# Data supplied:
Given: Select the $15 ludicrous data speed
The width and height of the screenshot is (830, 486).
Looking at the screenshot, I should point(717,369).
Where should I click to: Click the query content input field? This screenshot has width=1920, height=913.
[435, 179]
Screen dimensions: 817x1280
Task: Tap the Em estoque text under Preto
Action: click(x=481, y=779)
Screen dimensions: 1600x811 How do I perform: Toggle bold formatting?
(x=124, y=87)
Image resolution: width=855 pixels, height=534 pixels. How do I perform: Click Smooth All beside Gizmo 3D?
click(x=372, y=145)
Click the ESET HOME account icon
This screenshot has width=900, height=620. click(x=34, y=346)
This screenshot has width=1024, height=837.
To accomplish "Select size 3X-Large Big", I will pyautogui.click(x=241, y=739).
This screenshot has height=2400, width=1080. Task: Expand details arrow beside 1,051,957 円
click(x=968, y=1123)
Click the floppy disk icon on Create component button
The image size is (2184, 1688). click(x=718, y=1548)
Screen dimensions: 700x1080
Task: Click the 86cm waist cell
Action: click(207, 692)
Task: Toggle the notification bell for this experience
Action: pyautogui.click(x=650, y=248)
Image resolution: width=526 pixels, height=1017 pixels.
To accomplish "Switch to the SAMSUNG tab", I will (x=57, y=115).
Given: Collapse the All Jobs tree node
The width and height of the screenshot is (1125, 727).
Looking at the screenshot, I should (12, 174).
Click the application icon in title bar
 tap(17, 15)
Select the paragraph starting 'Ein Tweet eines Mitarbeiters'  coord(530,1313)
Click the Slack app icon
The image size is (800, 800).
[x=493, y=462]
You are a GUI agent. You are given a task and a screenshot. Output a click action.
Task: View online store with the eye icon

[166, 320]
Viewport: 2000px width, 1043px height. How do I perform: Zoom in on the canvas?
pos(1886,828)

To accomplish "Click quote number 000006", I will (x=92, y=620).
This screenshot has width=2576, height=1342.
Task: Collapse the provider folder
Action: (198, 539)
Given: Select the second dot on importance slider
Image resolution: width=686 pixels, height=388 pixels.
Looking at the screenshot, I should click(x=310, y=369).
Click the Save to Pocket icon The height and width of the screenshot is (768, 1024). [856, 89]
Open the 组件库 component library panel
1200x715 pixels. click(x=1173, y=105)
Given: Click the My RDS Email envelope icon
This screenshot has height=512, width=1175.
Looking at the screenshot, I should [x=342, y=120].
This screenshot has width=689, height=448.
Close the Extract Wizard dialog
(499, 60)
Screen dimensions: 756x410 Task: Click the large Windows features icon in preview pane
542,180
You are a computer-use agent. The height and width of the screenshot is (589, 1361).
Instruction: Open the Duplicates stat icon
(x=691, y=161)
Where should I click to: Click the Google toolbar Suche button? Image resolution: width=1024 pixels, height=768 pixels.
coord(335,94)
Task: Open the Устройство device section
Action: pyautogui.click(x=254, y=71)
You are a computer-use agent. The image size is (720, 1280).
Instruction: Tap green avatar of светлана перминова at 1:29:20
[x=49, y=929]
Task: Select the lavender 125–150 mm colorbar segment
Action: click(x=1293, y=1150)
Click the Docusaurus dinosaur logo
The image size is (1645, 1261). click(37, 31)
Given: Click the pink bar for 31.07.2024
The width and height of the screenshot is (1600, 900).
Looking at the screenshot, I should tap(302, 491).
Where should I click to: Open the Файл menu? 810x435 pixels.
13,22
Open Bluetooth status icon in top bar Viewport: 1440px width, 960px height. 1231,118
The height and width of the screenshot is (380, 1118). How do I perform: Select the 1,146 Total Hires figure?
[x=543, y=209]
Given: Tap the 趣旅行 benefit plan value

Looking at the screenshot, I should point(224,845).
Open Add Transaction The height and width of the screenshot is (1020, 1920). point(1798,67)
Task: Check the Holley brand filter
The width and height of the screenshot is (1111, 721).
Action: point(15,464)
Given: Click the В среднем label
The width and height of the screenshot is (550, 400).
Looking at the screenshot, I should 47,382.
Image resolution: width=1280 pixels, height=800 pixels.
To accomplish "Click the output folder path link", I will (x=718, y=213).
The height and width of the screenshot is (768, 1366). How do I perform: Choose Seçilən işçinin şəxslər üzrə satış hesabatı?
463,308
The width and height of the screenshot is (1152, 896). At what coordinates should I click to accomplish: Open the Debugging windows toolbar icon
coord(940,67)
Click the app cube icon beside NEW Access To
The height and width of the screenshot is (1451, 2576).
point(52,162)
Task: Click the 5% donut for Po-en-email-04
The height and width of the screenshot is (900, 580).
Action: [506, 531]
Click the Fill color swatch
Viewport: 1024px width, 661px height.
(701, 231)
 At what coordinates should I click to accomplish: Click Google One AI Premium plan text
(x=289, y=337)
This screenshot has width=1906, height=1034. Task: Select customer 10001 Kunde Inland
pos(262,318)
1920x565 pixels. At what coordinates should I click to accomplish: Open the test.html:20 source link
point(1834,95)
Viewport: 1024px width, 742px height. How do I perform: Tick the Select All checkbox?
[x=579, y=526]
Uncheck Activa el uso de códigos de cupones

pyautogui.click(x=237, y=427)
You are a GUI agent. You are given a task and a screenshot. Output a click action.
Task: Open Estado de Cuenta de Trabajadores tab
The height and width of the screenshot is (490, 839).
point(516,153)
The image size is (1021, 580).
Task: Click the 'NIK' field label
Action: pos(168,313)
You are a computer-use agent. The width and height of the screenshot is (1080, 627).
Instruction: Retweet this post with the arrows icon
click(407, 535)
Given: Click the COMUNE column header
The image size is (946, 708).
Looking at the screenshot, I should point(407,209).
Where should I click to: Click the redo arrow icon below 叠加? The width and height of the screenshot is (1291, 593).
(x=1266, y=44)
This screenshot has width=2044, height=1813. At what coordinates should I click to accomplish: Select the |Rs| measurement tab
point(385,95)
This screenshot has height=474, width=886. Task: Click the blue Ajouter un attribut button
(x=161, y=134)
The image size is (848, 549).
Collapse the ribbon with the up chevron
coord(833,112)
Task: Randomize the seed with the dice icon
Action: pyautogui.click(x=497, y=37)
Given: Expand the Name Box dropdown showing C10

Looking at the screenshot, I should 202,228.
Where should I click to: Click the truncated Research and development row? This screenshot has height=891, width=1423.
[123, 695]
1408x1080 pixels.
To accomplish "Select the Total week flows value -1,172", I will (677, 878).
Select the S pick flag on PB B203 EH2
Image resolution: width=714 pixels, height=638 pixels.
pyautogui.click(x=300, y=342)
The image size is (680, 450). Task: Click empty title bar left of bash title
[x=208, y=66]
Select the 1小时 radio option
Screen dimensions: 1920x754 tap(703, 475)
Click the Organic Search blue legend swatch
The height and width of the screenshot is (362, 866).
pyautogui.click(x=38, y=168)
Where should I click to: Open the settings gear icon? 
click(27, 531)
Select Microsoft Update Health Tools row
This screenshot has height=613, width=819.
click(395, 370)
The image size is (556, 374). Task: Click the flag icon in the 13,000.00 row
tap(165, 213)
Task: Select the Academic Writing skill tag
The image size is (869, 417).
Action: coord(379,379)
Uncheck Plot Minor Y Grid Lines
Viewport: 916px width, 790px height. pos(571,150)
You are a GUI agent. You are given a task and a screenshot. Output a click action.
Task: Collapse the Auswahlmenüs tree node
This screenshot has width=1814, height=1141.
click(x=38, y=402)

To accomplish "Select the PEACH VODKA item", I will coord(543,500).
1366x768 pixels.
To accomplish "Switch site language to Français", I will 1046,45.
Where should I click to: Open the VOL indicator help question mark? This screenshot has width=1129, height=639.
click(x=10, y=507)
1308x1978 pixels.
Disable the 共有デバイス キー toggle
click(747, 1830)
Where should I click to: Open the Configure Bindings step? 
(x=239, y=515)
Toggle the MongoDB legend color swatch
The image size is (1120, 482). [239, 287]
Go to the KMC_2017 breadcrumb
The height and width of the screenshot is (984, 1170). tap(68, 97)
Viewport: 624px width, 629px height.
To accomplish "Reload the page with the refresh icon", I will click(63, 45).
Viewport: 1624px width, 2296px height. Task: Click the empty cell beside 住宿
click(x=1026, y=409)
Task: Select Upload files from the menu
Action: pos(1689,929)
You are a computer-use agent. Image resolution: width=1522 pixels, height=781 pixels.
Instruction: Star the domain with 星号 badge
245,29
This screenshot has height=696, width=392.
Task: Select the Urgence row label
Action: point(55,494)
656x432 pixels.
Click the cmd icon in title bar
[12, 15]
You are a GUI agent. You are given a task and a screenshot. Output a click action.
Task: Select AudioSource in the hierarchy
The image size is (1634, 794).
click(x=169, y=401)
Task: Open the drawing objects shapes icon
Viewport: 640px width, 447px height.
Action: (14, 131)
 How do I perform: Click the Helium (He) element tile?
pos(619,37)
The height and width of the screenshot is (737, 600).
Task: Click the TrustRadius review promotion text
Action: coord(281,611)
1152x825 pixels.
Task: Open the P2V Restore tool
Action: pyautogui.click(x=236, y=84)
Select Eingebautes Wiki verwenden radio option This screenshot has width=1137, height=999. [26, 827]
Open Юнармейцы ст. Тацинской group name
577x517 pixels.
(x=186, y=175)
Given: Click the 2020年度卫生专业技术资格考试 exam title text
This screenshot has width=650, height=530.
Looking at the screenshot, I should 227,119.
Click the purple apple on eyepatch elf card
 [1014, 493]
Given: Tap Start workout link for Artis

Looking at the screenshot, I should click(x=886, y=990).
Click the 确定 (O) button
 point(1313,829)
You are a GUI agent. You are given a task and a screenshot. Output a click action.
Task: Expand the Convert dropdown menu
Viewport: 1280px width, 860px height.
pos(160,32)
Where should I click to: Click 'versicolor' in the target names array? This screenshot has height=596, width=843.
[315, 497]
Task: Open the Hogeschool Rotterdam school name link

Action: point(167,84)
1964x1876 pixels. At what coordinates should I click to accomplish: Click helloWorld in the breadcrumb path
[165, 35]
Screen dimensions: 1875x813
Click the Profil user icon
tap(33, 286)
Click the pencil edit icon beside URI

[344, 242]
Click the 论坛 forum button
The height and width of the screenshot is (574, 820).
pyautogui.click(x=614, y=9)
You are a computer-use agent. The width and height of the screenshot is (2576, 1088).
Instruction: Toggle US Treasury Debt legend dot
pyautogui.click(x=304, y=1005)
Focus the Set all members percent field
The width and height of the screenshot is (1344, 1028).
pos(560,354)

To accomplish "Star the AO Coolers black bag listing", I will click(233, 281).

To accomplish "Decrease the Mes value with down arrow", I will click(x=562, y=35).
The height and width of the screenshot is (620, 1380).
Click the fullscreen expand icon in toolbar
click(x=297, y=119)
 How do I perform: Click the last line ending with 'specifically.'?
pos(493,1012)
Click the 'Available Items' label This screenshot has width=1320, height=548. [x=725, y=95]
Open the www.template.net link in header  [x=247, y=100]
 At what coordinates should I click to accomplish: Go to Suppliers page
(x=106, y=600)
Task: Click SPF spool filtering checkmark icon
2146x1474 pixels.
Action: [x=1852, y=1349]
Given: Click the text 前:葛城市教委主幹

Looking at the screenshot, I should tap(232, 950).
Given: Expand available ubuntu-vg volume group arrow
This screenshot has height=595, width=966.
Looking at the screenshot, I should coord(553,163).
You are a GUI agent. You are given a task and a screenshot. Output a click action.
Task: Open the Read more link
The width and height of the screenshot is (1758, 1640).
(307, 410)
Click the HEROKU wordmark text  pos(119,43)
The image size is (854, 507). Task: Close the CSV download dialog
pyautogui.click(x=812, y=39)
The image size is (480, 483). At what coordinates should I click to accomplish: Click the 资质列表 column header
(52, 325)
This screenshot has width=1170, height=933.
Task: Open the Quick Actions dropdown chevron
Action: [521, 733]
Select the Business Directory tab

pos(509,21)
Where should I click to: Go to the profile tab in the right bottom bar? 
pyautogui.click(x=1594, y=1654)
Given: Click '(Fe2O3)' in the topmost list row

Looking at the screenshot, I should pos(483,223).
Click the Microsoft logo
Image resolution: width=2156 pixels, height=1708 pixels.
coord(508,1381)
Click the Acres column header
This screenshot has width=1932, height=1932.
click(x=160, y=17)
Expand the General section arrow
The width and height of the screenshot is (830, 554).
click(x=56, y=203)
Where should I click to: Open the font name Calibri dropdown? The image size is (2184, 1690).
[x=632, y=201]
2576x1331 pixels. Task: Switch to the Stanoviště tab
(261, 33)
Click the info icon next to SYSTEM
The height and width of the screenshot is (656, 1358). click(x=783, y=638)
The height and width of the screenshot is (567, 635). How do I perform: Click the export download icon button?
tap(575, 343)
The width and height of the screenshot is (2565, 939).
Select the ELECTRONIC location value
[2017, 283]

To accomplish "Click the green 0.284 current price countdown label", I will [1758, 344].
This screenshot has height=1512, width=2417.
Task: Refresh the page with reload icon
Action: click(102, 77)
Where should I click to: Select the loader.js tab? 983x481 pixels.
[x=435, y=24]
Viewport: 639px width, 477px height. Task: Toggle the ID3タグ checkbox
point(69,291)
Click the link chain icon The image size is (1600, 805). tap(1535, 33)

# The exercise:
Copy the listing above from the line with "Click the 确定 (O) button" through the line with "Action: [x=1852, y=1349]", requests included, and add 67 to every x and y click coordinate in the answers.

# Expected answer:
Click the 确定 (O) button
 point(1380,896)
You are a GUI agent. You are given a task and a screenshot. Output a click action.
Task: Expand the Convert dropdown menu
Viewport: 1280px width, 860px height.
pos(227,99)
Where should I click to: Click 'versicolor' in the target names array? This screenshot has height=596, width=843.
[382, 564]
Task: Open the Hogeschool Rotterdam school name link

Action: point(234,151)
1964x1876 pixels. At what coordinates should I click to accomplish: Click helloWorld in the breadcrumb path
[232, 102]
Screen dimensions: 1875x813
Click the Profil user icon
tap(100, 353)
Click the pencil edit icon beside URI

[411, 309]
Click the 论坛 forum button
The height and width of the screenshot is (574, 820).
pyautogui.click(x=681, y=76)
You are a computer-use agent. The width and height of the screenshot is (2576, 1088).
Instruction: Toggle US Treasury Debt legend dot
pyautogui.click(x=371, y=1072)
Focus the Set all members percent field
The width and height of the screenshot is (1344, 1028).
pos(627,421)

To accomplish "Star the AO Coolers black bag listing", I will click(300, 348).

To accomplish "Decrease the Mes value with down arrow", I will click(x=629, y=102).
The height and width of the screenshot is (620, 1380).
Click the fullscreen expand icon in toolbar
click(x=364, y=186)
 How do I perform: Click the last line ending with 'specifically.'?
pos(560,1079)
Click the 'Available Items' label This screenshot has width=1320, height=548. [x=792, y=162]
Open the www.template.net link in header  [x=314, y=167]
 At what coordinates should I click to accomplish: Go to Suppliers page
(x=173, y=667)
Task: Click SPF spool filtering checkmark icon
2146x1474 pixels.
Action: [x=1919, y=1416]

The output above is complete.